ENTRIES
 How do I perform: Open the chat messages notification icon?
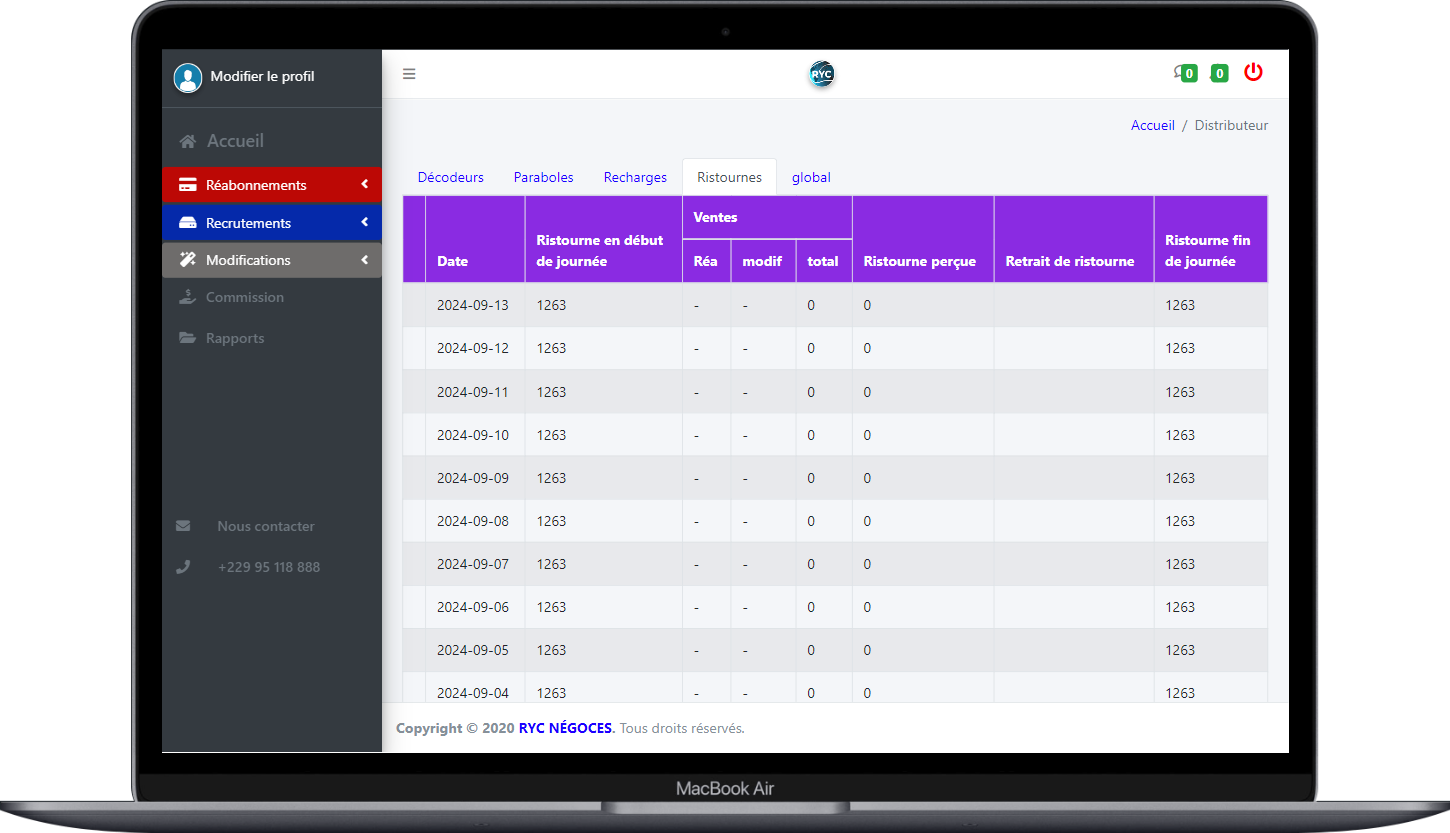pyautogui.click(x=1183, y=73)
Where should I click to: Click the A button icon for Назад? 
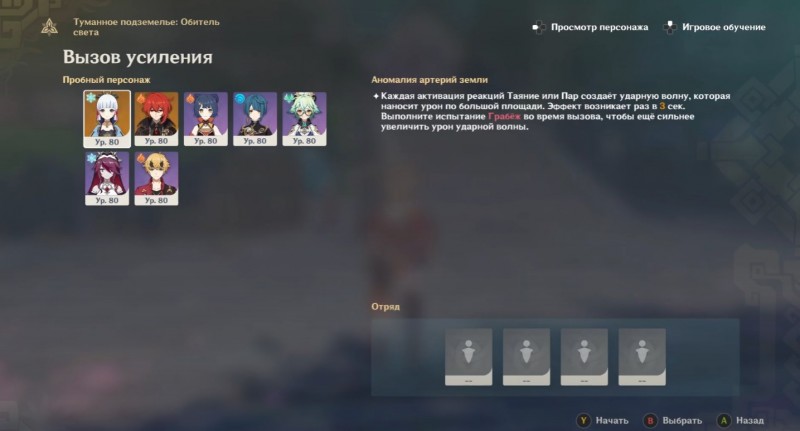point(723,421)
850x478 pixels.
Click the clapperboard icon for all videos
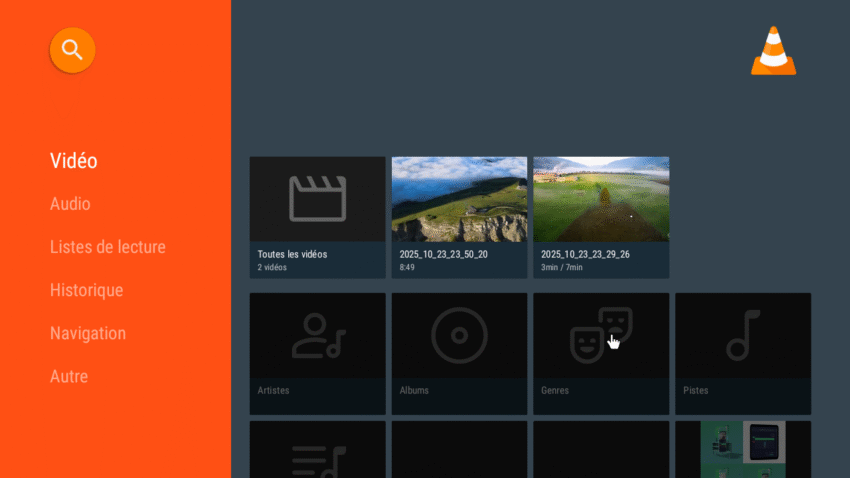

EXERCISE DIRECTIONS
Can you print all of the rows above word for word, leaving out the pictures?

TASK RESPONSE
 How do I perform: Open the chat messages notification icon?
pyautogui.click(x=1183, y=73)
Where should I click to: Click the A button icon for Назад? 
point(723,421)
850x478 pixels.
Click the clapperboard icon for all videos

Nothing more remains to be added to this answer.